== Exercise data
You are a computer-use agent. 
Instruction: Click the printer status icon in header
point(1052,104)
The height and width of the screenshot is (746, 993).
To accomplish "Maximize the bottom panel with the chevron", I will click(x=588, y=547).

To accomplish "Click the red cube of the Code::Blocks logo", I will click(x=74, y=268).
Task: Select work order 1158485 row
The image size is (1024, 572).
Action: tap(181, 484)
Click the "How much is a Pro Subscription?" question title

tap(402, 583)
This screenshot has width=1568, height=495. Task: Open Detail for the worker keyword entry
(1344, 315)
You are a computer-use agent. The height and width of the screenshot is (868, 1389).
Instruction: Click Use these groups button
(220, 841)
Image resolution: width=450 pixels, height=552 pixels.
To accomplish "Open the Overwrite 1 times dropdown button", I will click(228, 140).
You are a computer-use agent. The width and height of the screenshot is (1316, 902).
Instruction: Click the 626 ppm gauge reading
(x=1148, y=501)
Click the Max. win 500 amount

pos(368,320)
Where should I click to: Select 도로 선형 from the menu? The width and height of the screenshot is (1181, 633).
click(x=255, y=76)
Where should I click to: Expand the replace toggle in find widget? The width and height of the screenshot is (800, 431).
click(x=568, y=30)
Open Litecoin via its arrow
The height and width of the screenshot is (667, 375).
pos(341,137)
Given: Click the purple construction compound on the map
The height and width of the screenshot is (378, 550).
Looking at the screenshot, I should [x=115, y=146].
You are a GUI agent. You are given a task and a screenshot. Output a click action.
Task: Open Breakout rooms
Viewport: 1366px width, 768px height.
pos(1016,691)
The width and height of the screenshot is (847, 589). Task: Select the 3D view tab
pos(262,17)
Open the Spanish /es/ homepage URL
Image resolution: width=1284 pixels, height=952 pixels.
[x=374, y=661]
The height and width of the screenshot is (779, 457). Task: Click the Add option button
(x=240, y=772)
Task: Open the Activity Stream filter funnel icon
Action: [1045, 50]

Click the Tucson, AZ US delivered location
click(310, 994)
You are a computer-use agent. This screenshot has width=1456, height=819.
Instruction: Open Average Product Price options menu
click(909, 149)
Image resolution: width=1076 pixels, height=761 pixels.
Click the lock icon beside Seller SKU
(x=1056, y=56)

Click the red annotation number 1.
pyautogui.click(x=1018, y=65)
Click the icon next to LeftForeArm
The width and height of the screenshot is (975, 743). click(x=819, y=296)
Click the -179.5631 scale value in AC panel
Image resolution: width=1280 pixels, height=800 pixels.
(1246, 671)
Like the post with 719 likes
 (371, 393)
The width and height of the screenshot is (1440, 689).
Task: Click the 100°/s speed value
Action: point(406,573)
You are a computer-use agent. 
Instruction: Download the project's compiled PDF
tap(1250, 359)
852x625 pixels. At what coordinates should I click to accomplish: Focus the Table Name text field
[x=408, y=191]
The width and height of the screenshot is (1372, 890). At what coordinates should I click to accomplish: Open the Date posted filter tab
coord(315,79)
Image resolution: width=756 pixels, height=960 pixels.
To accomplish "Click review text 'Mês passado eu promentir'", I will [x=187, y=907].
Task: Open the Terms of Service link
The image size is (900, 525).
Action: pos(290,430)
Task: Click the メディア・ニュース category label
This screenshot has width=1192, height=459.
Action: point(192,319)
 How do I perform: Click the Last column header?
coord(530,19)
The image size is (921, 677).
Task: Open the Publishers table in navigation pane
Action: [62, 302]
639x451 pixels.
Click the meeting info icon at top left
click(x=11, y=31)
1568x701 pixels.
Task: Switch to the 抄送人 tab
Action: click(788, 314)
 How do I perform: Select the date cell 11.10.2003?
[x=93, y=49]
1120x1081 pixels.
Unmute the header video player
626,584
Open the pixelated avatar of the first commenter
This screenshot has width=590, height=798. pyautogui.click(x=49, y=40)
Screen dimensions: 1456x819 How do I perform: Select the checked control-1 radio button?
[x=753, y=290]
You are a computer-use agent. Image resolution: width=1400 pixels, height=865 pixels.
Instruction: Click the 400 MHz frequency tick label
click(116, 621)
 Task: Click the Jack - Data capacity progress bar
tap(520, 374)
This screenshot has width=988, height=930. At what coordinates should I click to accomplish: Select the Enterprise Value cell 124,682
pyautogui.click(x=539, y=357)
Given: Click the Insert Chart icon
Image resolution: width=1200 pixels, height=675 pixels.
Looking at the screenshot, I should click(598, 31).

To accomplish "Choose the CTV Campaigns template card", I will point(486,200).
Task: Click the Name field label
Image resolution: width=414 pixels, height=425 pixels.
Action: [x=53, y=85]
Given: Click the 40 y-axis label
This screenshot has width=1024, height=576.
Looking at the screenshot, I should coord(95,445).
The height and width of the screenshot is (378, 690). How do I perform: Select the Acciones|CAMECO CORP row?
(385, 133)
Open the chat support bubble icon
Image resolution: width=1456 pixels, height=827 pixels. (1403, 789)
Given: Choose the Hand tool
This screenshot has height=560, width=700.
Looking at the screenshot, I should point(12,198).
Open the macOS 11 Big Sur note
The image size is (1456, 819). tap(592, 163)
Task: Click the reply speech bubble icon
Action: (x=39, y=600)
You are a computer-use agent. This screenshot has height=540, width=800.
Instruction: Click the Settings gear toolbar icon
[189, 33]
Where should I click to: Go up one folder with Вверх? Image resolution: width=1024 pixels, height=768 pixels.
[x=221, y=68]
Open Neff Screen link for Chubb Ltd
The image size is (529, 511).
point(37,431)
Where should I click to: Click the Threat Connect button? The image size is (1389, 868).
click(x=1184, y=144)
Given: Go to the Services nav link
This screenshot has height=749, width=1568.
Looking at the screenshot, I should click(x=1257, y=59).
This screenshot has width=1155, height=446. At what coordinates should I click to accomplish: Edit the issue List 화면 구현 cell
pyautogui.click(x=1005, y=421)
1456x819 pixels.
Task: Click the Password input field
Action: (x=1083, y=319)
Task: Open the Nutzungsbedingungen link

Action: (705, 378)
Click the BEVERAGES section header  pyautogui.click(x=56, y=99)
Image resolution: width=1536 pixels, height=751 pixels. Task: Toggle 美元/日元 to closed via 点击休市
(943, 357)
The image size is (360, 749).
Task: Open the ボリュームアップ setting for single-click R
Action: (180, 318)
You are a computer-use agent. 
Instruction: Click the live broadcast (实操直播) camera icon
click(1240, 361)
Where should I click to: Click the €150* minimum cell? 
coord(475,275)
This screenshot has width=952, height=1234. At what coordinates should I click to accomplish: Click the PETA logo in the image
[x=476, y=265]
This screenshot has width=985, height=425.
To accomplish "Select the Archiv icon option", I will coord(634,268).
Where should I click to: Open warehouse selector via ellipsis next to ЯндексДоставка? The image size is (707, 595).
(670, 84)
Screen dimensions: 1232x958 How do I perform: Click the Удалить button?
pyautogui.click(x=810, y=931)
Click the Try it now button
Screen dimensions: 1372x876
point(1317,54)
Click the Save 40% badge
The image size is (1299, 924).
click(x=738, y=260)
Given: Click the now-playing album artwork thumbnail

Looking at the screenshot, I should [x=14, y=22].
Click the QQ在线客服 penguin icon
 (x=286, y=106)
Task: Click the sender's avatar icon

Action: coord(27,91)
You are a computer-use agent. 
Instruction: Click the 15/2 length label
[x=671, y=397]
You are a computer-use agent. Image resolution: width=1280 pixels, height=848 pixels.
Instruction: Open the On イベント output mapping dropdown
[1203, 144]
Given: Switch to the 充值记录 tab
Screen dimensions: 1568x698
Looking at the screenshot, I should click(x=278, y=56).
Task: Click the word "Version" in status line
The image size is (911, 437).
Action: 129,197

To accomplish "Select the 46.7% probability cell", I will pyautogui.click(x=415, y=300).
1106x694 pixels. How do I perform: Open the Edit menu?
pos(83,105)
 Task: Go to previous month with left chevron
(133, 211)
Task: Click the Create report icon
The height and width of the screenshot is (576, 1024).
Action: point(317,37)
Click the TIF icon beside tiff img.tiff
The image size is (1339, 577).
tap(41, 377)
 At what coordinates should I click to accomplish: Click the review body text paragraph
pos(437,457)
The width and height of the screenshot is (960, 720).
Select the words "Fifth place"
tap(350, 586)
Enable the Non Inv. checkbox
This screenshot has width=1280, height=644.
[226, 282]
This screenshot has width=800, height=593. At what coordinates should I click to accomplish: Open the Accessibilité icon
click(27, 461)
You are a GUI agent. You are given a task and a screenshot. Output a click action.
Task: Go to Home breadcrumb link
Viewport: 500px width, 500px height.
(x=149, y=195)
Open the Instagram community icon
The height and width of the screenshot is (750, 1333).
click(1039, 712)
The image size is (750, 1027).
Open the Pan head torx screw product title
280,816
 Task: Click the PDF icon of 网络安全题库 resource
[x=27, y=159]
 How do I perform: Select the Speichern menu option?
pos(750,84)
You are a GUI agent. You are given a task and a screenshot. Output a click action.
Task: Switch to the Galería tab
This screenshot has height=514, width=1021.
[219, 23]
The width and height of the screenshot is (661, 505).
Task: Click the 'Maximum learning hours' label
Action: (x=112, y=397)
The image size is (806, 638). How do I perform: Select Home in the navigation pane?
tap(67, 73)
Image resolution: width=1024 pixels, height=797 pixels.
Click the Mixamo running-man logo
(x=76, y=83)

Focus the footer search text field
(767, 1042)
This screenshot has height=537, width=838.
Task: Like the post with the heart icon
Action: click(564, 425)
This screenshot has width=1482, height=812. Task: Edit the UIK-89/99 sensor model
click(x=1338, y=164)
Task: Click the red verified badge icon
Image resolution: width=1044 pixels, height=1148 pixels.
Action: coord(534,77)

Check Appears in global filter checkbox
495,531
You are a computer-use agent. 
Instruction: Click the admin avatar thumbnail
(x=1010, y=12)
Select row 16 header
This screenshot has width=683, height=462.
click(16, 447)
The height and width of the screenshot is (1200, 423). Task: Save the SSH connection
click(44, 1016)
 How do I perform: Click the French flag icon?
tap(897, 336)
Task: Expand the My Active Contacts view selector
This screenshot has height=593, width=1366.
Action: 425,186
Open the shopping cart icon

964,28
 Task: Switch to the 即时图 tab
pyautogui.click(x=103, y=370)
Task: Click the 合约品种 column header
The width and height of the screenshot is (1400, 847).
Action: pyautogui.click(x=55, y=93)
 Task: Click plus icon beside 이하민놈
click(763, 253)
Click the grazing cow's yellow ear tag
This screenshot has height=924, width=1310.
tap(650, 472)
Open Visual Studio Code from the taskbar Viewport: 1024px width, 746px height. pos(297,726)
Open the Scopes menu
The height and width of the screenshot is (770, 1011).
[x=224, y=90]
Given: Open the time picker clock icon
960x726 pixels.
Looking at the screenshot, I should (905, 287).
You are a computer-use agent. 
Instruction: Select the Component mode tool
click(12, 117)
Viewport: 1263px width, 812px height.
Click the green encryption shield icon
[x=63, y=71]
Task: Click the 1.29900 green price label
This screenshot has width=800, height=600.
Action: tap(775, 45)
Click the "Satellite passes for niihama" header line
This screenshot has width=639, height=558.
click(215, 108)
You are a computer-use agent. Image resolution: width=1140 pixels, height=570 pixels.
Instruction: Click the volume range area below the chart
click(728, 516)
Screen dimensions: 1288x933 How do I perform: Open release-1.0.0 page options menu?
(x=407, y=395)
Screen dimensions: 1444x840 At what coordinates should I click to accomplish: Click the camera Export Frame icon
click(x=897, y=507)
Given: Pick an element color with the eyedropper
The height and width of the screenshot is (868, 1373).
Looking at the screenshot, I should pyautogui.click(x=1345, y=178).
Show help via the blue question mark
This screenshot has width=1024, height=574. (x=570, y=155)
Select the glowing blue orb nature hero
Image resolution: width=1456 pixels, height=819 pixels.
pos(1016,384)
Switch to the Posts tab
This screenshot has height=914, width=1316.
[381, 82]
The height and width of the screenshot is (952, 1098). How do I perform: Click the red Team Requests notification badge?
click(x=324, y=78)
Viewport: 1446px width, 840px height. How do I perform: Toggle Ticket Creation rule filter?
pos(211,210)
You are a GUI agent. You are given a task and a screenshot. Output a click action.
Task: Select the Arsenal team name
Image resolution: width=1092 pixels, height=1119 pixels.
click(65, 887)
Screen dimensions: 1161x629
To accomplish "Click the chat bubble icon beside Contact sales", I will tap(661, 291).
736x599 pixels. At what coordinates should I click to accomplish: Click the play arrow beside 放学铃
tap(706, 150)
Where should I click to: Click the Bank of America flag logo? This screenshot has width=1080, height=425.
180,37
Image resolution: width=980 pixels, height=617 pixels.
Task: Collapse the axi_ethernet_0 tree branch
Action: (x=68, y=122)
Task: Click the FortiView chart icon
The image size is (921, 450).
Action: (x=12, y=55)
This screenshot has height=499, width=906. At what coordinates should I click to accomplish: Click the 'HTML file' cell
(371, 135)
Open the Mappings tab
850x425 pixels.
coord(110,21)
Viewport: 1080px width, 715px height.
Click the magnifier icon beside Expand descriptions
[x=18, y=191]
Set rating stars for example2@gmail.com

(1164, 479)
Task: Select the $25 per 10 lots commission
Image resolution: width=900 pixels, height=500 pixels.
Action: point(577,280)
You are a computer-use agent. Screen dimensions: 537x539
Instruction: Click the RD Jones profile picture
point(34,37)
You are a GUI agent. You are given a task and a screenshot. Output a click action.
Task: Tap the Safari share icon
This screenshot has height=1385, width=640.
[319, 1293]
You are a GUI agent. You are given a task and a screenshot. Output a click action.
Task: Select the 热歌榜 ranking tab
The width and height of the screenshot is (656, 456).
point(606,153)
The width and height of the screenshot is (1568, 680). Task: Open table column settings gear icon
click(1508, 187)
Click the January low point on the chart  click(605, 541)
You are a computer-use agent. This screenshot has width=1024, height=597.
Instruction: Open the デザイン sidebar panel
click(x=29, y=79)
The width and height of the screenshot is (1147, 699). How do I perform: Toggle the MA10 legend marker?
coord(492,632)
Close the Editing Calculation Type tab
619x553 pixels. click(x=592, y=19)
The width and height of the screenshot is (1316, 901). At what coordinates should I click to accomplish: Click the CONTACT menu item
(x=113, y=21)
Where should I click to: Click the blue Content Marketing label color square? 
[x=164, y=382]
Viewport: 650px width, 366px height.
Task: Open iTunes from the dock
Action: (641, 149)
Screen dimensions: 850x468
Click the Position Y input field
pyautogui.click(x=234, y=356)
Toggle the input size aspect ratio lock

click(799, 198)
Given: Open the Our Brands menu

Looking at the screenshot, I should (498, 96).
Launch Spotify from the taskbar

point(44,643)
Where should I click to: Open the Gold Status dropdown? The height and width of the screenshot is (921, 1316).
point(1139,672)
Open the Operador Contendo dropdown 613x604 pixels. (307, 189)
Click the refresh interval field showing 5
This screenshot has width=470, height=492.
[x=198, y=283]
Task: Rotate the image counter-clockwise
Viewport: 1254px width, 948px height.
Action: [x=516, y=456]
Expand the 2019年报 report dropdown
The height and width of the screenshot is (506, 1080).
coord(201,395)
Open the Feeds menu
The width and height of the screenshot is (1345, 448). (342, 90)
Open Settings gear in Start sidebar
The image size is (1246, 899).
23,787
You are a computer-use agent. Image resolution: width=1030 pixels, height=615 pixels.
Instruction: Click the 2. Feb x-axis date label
====
Work request
Say only the number of lines above holding "axis".

Answer to the problem
2